Jep diventa involontariamente il custode di Gus e il resto della storia è basata sul loro viaggio attraverso gli Stati Uniti fino al Colorado, per trovare la madre di Gus e avere risposte. Ho già detto che suo padre gli ha lasciato degli indizi su dove trovare una scatola di metallo chiusa a chiave e sotterrata vicino a un albero con all’interno dei ricordi della madre, e che lui stesso è morto con la chiave in mano? Scusate, pensavo fosse scontato.

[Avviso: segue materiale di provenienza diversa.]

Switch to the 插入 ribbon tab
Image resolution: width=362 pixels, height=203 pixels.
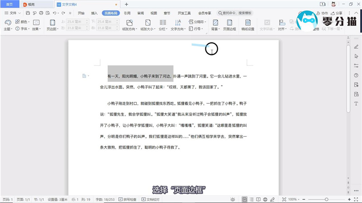click(94, 13)
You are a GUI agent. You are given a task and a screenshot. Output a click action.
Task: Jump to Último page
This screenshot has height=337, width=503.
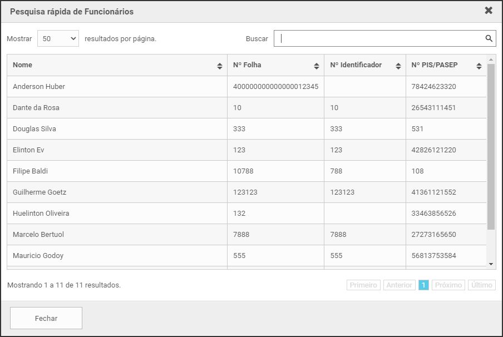[x=481, y=285]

Ma torniamo al dottor Singh che nel frattempo sta cercando di tiene in vita sua moglie Rani (Aliza Vellani), anche lei ha contratto l’afflizione ma non è ancora morta, questo perché una dottoressa ancora più intelligente del marito sta producendo un siero speciale, in qualche modo, e lo sta facendo all’interno di una tavola calda abbandonata riadattata a centro medico e laboratorio di ricerca. Sono passati dieci anni e adesso le fiale con il magico siero stanno finendo, ne sono rimaste solo due, in più questa dottoressa unica sta morendo di cancro, quindi non potrà più produrre la preziosa “pozione”. Così consegna i suoi appunti di ricerca al dottor Singh, in modo che lui possa continuare il lavoro. Fino a quel giorno lui (medico) iniettava a sua moglie l’unica cosa che la teneva in vita, ma non si è mai posto il problema di capire come fare a replicare il siero. Siamo nel mezzo dell’apocalisse, perché preoccuparsi se c’è un solo medico in gradi di produrre l’unica possibile cura? Mi sembra logico.

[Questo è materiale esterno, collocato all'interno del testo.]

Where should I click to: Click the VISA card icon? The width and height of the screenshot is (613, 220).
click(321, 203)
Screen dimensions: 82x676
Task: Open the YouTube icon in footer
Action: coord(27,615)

A questo punto però Singh non ha altra scelta, o inizia a produrre l’antidoto per sua moglie o la perderà, così si mette a sfogliare la ricerca e scopre una verità atroce. Potrebbe esserci una correlazione con il fatto che gli ultimi uomini passino occasionalmente dalla tavola calda per lasciare scatole di metallo delle dimensioni giuste giuste per contenere un ibrido?
Chi può dirlo?

Se la seconda sottotrama di Sweet Tooth non era già abbastanza cringe, eccovi anche la terza, vediamo una terapeuta introversa che trova il mondo post-pandemico di suo gradimento, va a vivere nello zoo abbandonato perché ha un’illuminazione e finisce per fondare un santuario per i bambini-ibridi che vengono abbandonati davanti alla sua porta. Ma non è tutto, nel viaggio psichedelico incontriamo anche una banda di adolescenti attivisti ambientali guidati da Bear (Stefania LaVie Owen) che vogliono difendere gli ibridi perché credono che l’unica salvezza del mondo risieda proprio nella loro “naturalissima” nascita. Nota fiabesca: la voce fuori campo che narra la storia è davvero rilassante e piacevole. Per il resto Sweet Tooth è in parte fantasy, in parte fantascienza, in parte eccentricità, in parte fin troppo realistico, quasi da trovare parallelismi inquietanti tra il coronavirus e l’afflizione. Le scenografie sono incantevoli, i panorami post-apocalittici deliziosi, quindi è un meraviglioso intrattenimento o un orribile tentativo di trasformare la pandemia in un mashup commercialmente appetibile? È sicuramente rivolto a un pubblico più giovane, ma nonostante questo io ne sono rimasta incantata, ma non so ancora dire perché. Sicuramente visto il clamoroso cliffhanger di chiusura aspetto la seconda stagione.